C.N.: Oh! C’est une excitation mêlée d’un peu d’inquiétude. Un peu comme le trac d’un acteur avant d’entrer en scène. Mais cela s’est passé une fois que j’avais ouvert la trappe extérieure du sas et que je commençais à travailler.
J’étais si bien entraîné: j’avais répété les mêmes gestes durant des centaines d’heures dans l’eau et j’étais préparé à parer à tous les imprévus.
swissinfo: Après les accidents de Challenger et de Columbia, étiez-vous préparé également à l’éventualité de ne pas pouvoir rentrer d’une mission?
C.N.: Non. Nous savons que la conquête spatiale est une aventure. Plus l’homme va loin dans le système solaire, plus il repousse ses limites. Nous en acceptons les risques.
Chaque accident est suivi de nouveaux tests sur les vaisseaux spatiaux, ce qui réduit la probabilité qu’un accident similaire se reproduise.
swissinfo: Qu’est-ce que la retraite signifiera pour vous?

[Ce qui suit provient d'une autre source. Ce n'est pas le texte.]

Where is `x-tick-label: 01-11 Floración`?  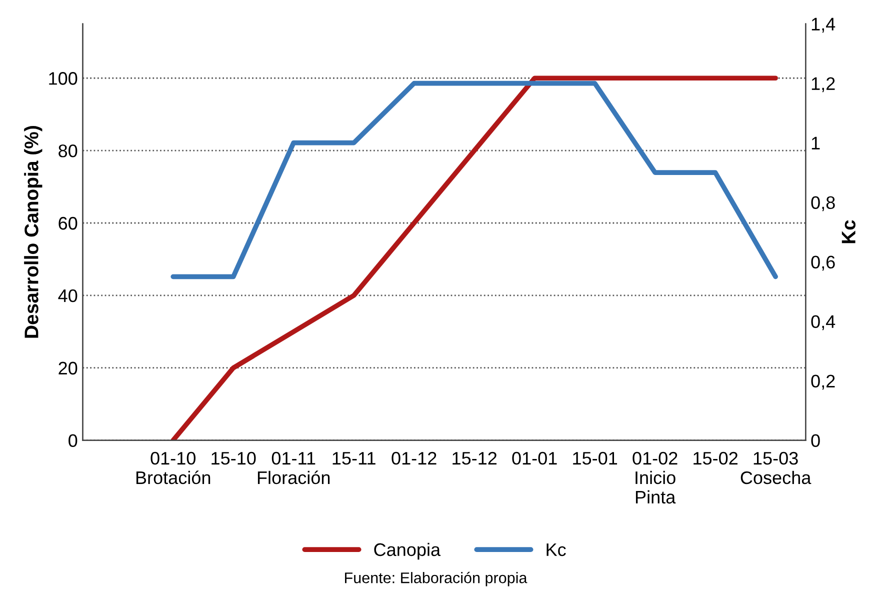
x-tick-label: 01-11 Floración is located at coordinates (294, 468).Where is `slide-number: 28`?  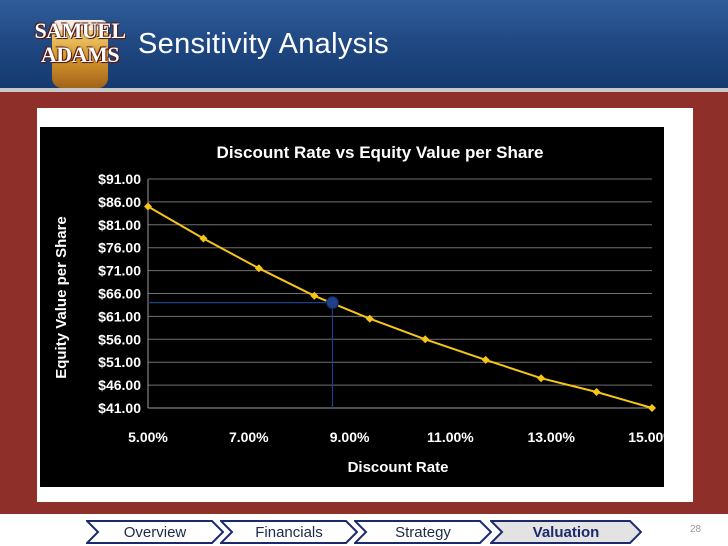 slide-number: 28 is located at coordinates (696, 530).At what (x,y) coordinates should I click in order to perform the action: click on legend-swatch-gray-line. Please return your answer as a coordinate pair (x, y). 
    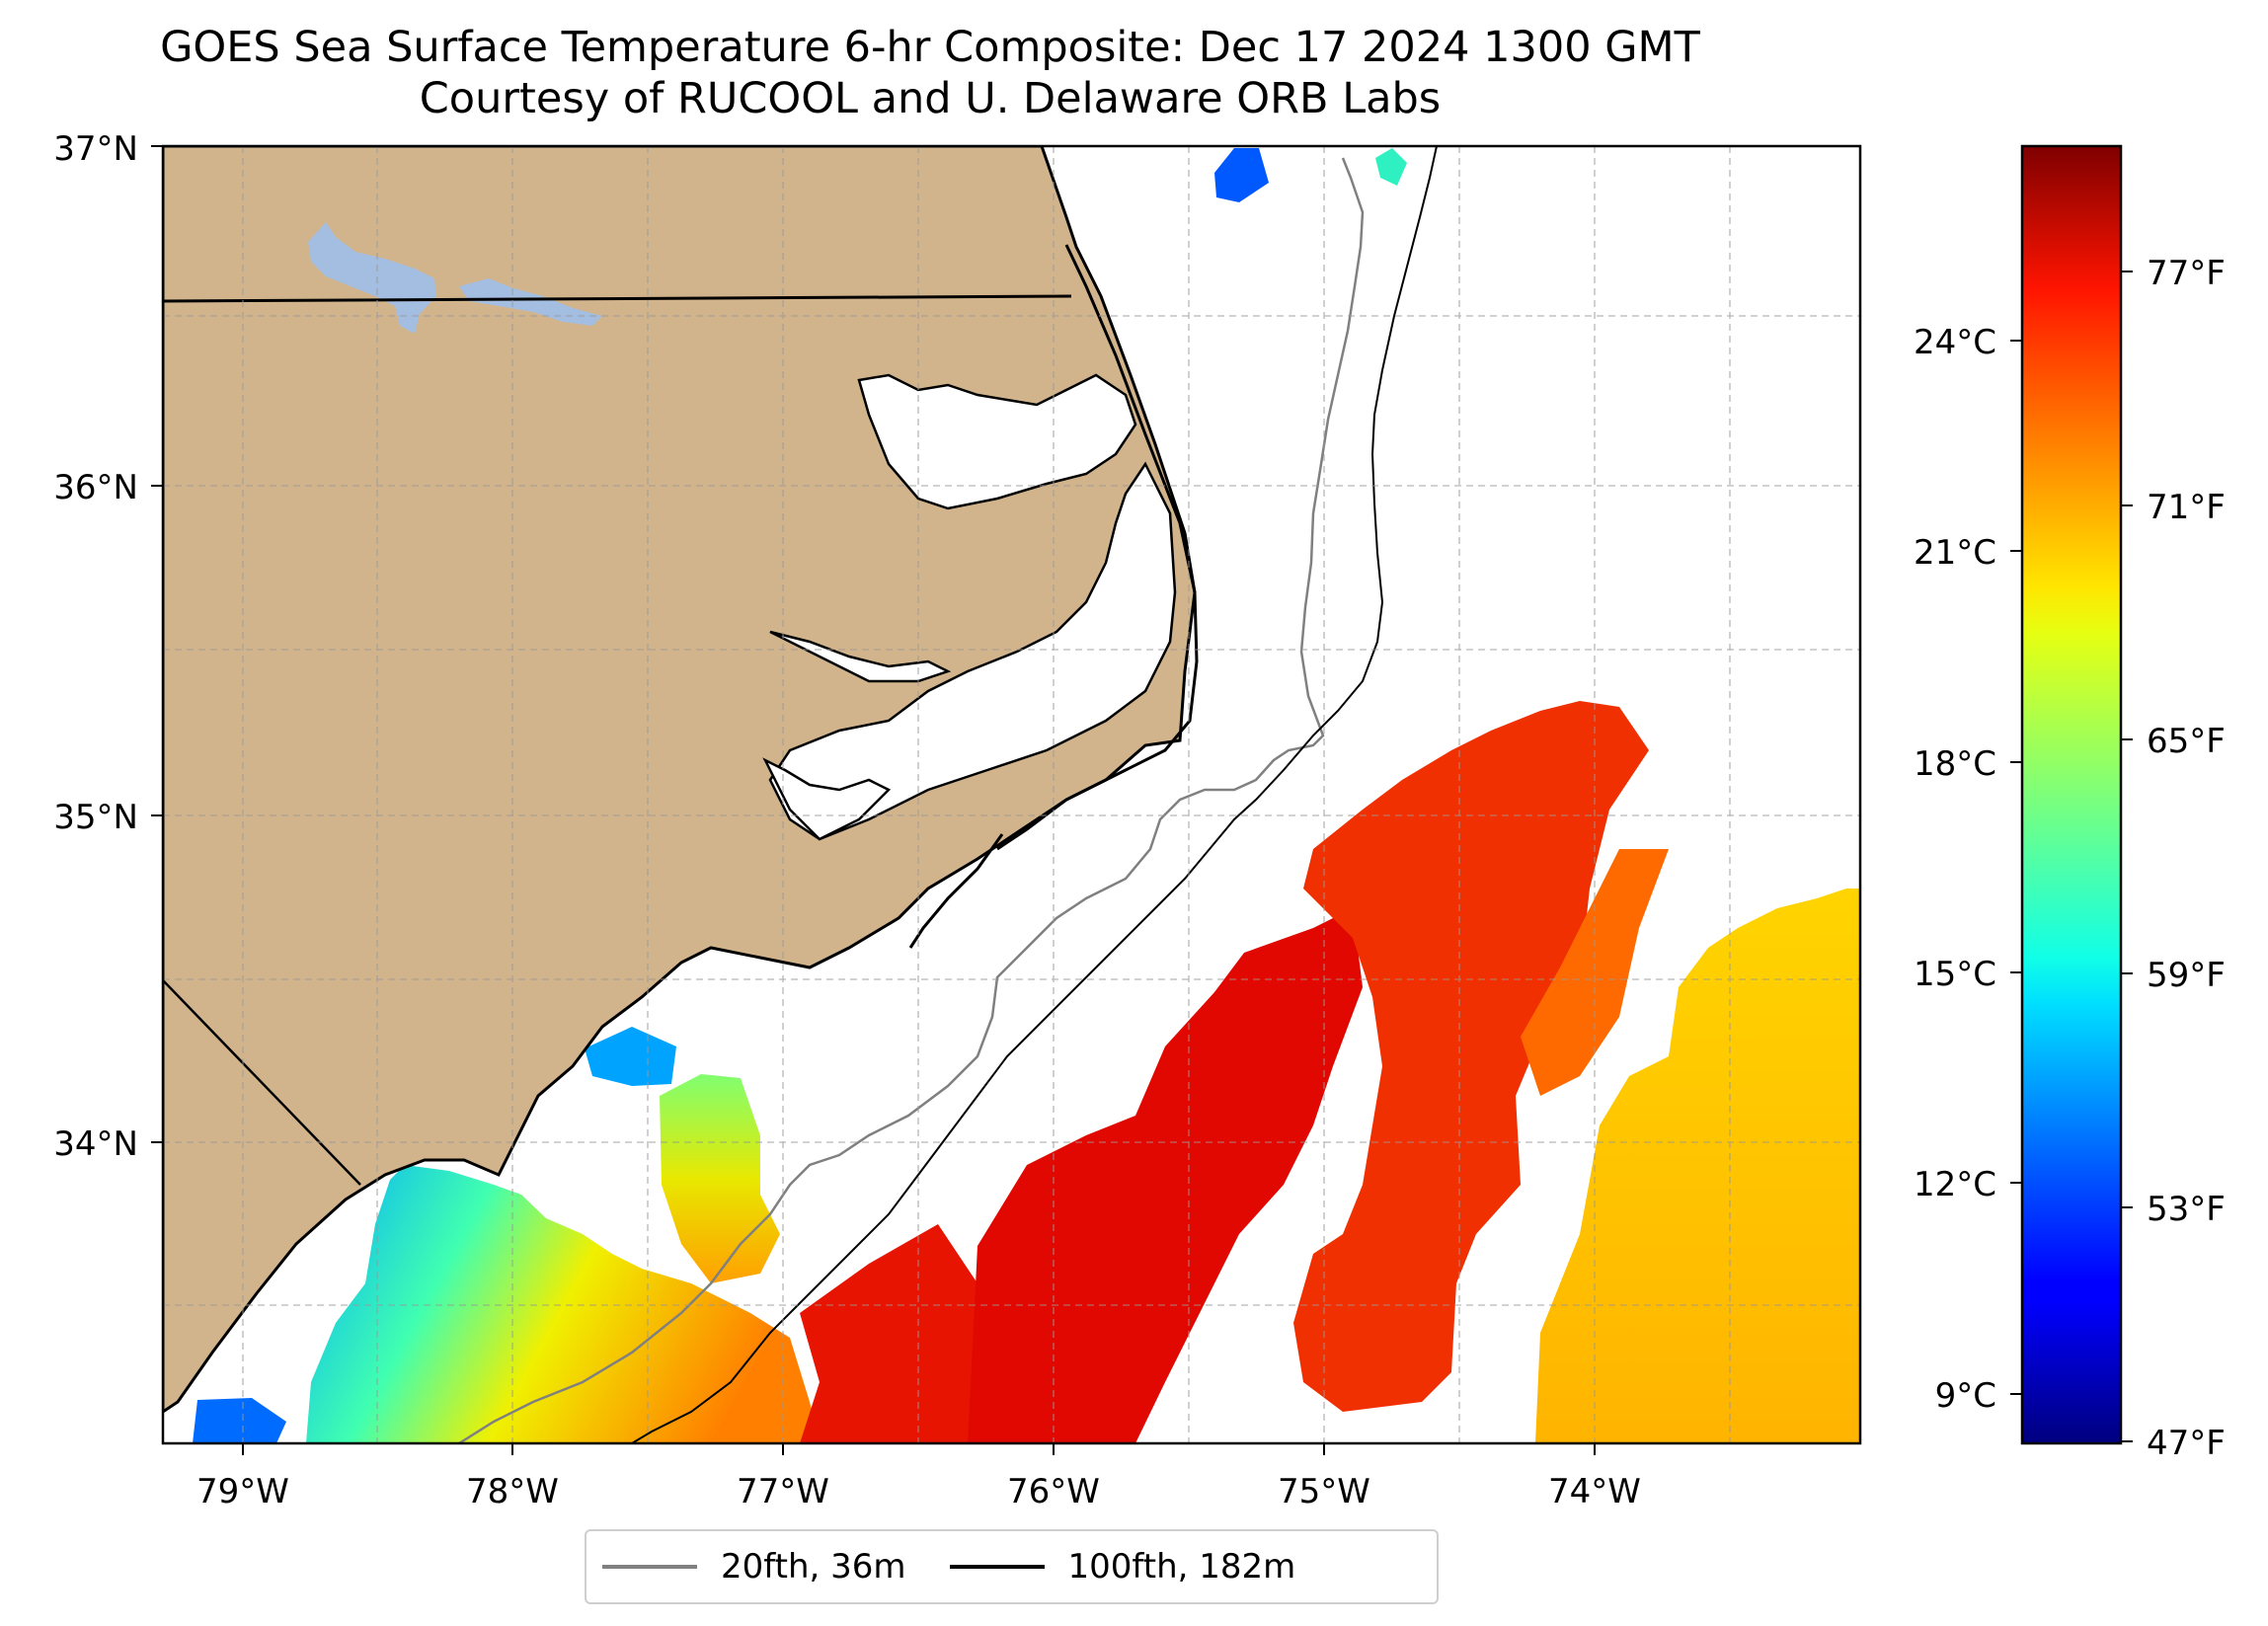
    Looking at the image, I should click on (650, 1567).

C.N.: L’année prochaine, l’astronaute que je suis devra prendre sa retraite. Mais ça ne signifie pas que je devrai quitter l’ESA. J’ai remarqué que les jeunes sont très intéressés par l’espace.
J’aimerais contribuer à leur apporter une meilleure connaissance de l’espace et de l’astronautique. En fait, j’aimerais enseigner au sein de l’Ecole polytechnique fédérale de Lausanne l’année prochaine.
swissinfo, Jonathan Summerton
(Adaptation: Christine Salvadé)
Quelques dates clés de la conquête spatiale:
– 4 octobre 1957: l’Union soviétique lance Spoutnik 1 en orbite autour de la Terre
– 12 avril 1961: le cosmonaute soviétique Youri Gagarine est le premier homme dans l’espace
– 20 juillet 1969: l’astronaute américain Neil Armstrong pose son pied sur la Lune
– 12 avril 1981: lancement de Columbia, la première navette spatiale dotée d’un équipage
– 28 janvier 1996: les sept membres de l’équipage de la navette Challenger sont tués dans une explosion, 73 secondes après le décollage.
– 20 février 1986: le premier élément de la station spatiale Mir est lancé en orbite.
– 1er février 2003: les sept membres de l’équipage de Columbia meurent alors que la navette se préparait à rentrer après 16 jours de mission.